**MATERIAL PROVIDED**:
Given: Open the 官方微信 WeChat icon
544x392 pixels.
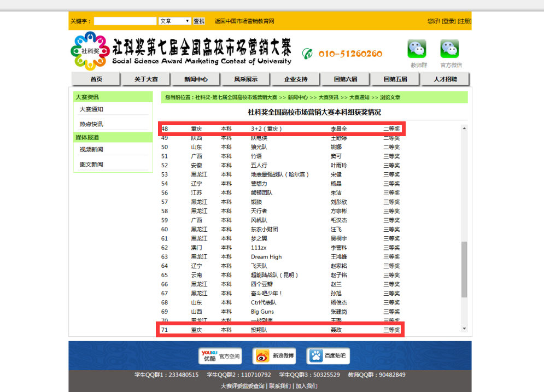Looking at the screenshot, I should coord(450,49).
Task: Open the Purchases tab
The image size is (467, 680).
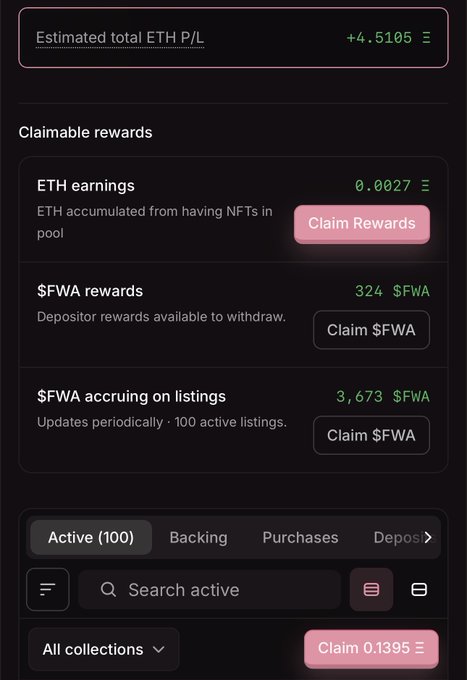Action: (300, 537)
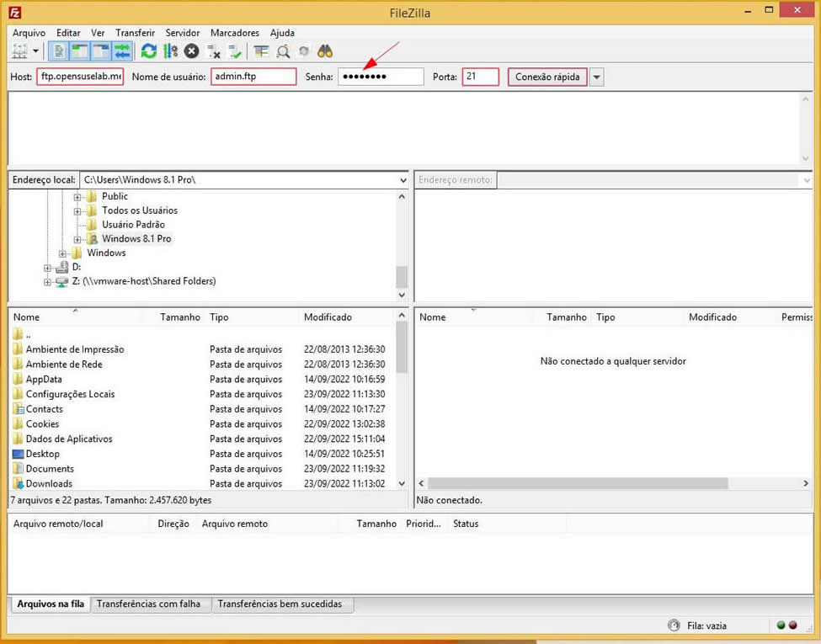Toggle the message log display
821x644 pixels.
(59, 51)
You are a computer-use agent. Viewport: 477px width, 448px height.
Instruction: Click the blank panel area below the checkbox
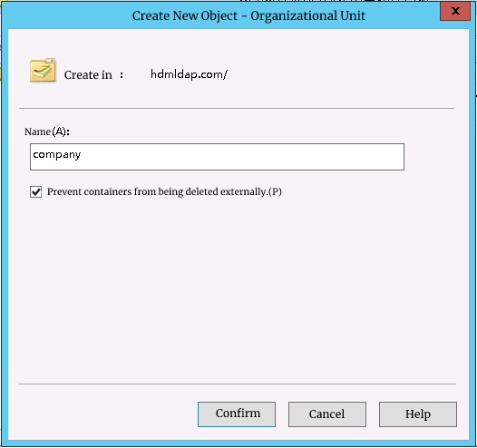[x=238, y=289]
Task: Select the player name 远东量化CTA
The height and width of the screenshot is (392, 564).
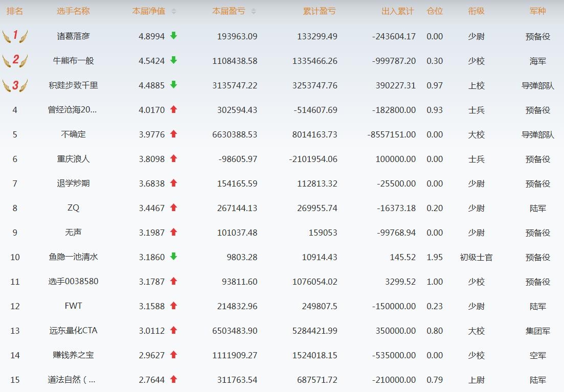Action: tap(73, 331)
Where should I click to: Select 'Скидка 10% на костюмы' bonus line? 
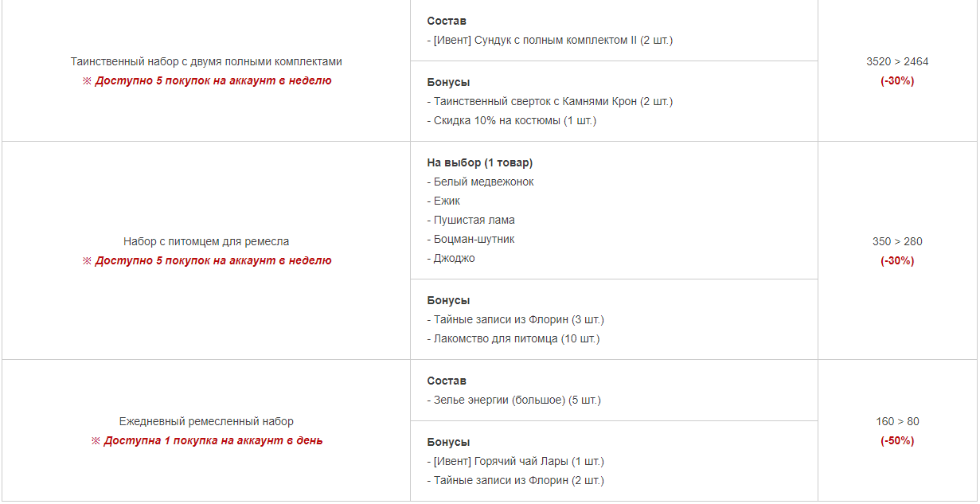tap(512, 120)
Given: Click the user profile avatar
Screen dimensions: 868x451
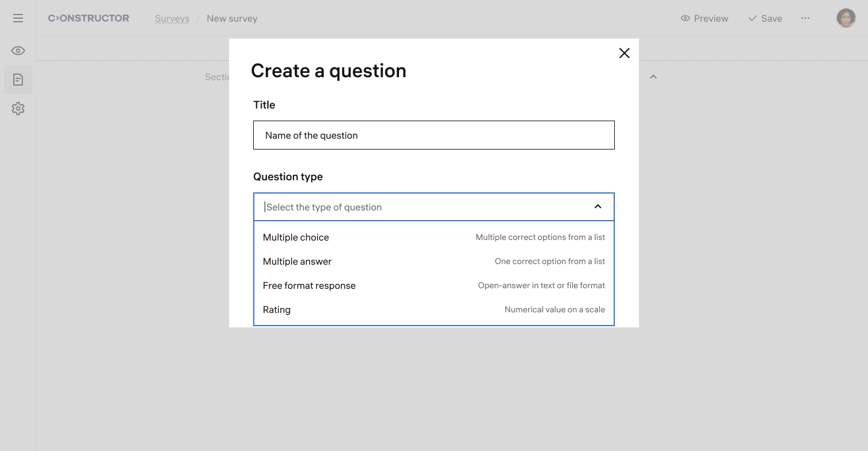Looking at the screenshot, I should point(846,18).
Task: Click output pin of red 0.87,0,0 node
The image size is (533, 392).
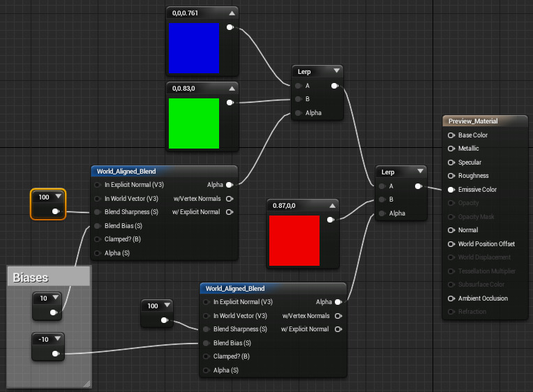Action: tap(330, 220)
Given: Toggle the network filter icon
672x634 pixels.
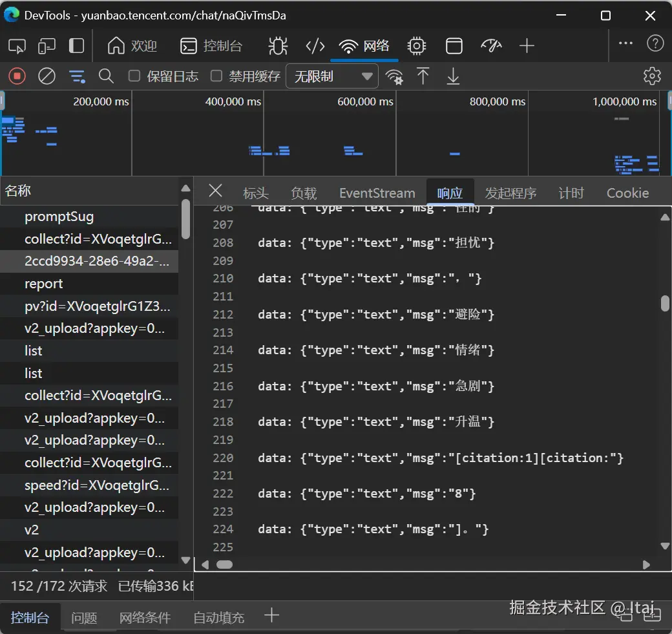Looking at the screenshot, I should [77, 76].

**WHAT YOU ARE ASKED TO DO**:
Reproduce every line of the material above, but drop the pictures.

**SOLVED EXERCISE**:
Given: Open the 官方微信 WeChat icon
544x392 pixels.
Looking at the screenshot, I should coord(450,49).
Task: Open the Purchases tab
The image size is (467, 680).
Action: (300, 537)
Toggle the message log display
821x644 pixels.
(59, 51)
You are a computer-use agent. Viewport: 477px width, 448px height.
Instruction: Click the blank panel area below the checkbox
[x=238, y=289]
Task: Select the player name 远东量化CTA
The height and width of the screenshot is (392, 564).
Action: tap(73, 331)
Where should I click to: Select 'Скидка 10% на костюмы' bonus line? 
tap(512, 120)
Given: Click the user profile avatar
Screen dimensions: 868x451
Looking at the screenshot, I should point(846,18).
Task: Click output pin of red 0.87,0,0 node
The image size is (533, 392).
Action: tap(330, 220)
Given: Toggle the network filter icon
672x634 pixels.
Looking at the screenshot, I should [77, 76].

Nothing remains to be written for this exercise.